Bu arada çok az yemek veriyormuş. Verdiği yemekte kuru ekmekle su imiş. Padişah önce bunları yememiş. Ancak karnı acıkınca kuru ekmeği suyla ıslatarak yemeye başlamış. Birkaç gün sonra bakmış ki ne kadar az şeyle hayatını sürdürüyor. Kısa süre önce büyük bir ihtişamla etrafında dönüp duran, eğlencelere katılan ve zenginlik içinde yüzen bir padişahken şimdi küçücük bir odada, her gün sorguya çekilen, birazcık kuru ekmek ve suyla karnını doyurabilen biri olduğunu, ama hayatta olduğunu ve yaşadığnı düşünmeye başlamış.
Nihayet yine bilge paşa sorguya gelmiş. Padişahın her zamanki telaşından uzaklaşmış olduğunu görüvermiş. Daha sakin ve daha huzurlu görünüyor, hatta somurtkan yüzünde tebessüm gülleri açıyormuş.
Bilge Paşa Hayırdır sahte padişah ne oldu da gülüyorsun deyince Padişah hiç cevap vermemiş ve öylece bilge paşanın yüzüne bakmış.

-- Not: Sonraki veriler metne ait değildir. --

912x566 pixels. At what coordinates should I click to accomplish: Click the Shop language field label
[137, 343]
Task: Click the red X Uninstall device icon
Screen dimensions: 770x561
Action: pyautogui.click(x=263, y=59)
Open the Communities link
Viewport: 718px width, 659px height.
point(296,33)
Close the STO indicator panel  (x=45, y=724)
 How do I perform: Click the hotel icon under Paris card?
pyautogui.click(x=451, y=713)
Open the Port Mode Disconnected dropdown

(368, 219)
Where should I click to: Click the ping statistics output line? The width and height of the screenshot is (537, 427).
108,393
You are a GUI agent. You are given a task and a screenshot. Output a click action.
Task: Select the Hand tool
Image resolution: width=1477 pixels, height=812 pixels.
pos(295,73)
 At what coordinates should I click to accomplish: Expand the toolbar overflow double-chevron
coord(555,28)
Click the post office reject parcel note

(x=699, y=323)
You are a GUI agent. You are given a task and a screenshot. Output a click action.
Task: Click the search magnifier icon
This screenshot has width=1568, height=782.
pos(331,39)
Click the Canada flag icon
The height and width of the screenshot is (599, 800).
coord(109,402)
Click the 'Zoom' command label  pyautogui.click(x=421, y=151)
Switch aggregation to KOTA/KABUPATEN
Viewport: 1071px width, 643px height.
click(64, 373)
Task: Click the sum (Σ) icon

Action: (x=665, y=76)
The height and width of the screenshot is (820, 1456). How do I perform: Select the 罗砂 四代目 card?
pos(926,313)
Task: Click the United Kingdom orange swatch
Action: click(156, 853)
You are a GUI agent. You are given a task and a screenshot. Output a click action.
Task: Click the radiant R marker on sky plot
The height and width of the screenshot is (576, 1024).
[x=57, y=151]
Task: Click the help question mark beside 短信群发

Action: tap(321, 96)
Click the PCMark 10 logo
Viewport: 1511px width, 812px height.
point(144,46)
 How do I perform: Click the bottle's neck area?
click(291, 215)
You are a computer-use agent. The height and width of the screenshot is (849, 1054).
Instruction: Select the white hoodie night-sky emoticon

Bilge Paşa padişahın gülümsemeye başladığını görünce hemen tavrını değiştirmiş ve “Ben sizin komşu ülkenin mutsuz padişahı olduğunuzu geldiğiniz ilk günden biliyordum. Size bir ders vermek için bu oyunu oynadım,sizi gülümsetebilmek için yaşatıığımız ufak sıkıntılar içi özür dilerim PAdişahım” demiş. Ve hemen cebinden bir tas çıkartarak padişahın önüne koymuş. Şimdi size bir soru soracağım padişahım demiş. Padişah bilge paşaya sor bakalım demiş. “Beni dünyanın en zengin insanı yapabileceğinizi biliyorum. Bunun için bu tası ne ile doldurabileceğinizi söyleyebilir misiniz.” Bilge padişah “İstediğin her şeyle. Altın yakut, zümrüt, elmas, bir anda seni dünyanın en zengin insanı yapabilirim” diye cevap vermiş. Peki padişahım demiş ve adamlarına emir vererek büyük bir sandığı getirmelerini emretmiş. Sandık gelmiş ve kapağı açılınca içinden pırlantalardan yansıyan ışıklar etrafa saçılmış.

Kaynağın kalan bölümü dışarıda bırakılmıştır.